Today, PlushCare, a telehealth service, is announcing an $8 million Series A led by GGV Capital with participation from Lightspeed Venture Partners and Exponent. Telehealth is anything but new, Teladoc, now public, was founded in the early 2000s to provide remote care over video conference, but PlushCare aims to accomplish what others have thus far been unable to do — actually get people comfortable enough with the concept to use it.
Similar in structure to apps like Airbnb and Uber, PlushCare lets users conference with doctors of their choosing, on-demand, for non-emergency situations. CEO, Ryan McQuaid, explained that 70 percent of all doctors visits and trips to the emergency room are unnecessary.

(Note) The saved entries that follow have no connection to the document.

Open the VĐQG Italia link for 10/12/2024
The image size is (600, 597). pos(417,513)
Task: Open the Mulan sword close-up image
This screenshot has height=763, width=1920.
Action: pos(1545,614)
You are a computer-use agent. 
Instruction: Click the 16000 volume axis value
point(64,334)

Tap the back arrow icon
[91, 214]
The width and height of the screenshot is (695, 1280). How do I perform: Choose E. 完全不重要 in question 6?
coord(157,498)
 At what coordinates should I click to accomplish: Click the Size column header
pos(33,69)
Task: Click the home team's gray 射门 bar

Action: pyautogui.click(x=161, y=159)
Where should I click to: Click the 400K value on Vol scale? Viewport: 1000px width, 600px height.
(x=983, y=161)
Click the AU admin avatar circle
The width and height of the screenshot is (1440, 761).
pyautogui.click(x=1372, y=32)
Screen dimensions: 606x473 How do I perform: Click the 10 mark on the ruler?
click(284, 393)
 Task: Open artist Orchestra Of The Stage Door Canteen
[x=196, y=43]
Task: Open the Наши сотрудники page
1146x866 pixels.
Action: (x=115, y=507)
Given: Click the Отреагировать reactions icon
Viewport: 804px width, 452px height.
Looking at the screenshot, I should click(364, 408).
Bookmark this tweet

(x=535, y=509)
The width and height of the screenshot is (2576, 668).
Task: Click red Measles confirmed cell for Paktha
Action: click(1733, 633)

Such a statistic makes the value proposition for PlushCare evident to a health insurance industry plagued by increasing healthcare costs. Unfortunately, many existing telehealth players, including the OG Teledoc, have struggled to prove out their economics and maintain critical partnerships. McQuaid noted that for services like CVS Minute Clinic, partnerships with telehealth providers can actually cannibalize revenue.
“As the market for telehealth grows, this category will have an increased relationship and influence over areas like diagnostic testing, pharmaceuticals, etc,” noted Jeff Richards, Managing partner at GGV capital.
But in the short term, rather than obsess over strategic partnerships, PlushCare seems perfectly content focusing on direct to consumer growth. And instead of prioritizing things out of their control, PlushCare has been putting its resources into growing out its network of doctors. PlushCare actually differentiates by only accepting applications from doctors who have graduated from top 50 U.S. medical schools.
This screams of overkill for a service that provides non-emergency care for things like flu and neck pain, but that goes to show how much the company is focused on creating consumer trust. Many other industries, like the world of college test prep, are forced to adopt a similar model with little else to differentiate on outside of cost. To that end, PlushCare is doing that too by putting a stop to network access fees that drive down savings for infrequent telehealth users.
“We also believe over time we will see legislative officials create more and more opportunity for consumer-driven healthcare offerings that lower cost and increase patient satisfaction — both of which PlushCare does well,” added Richards.
Strategically, PlushCare is confident about its go-to-market timing. For the last few decades, heterogeneous statewide regulations have made it very difficult for telehealth services to rapidly hit national scale. To date, PlushCare is operating in 15 states that encompass much of the east and west coasts but has plans to expand nationwide.
Similar barriers exist with stratified patient records which remain a barrier to a seamless patient experience. Quest Diagnostics, the clinical laboratory services company, just signed a partnership with PlushCare to provide 100s lab tests — but while doctors on the platform will be able to see that information, and PlushCare makes it possible to export patient data, it’s still wonky at best to interface between your telehealth provider and your primary care physician.
This is going to be crucial because, as McQuaid explains, the company sees itself as a quality care portal, not just a telehealth service — but to become that, it has to have some degree of ownership over an entire ecosystem of data.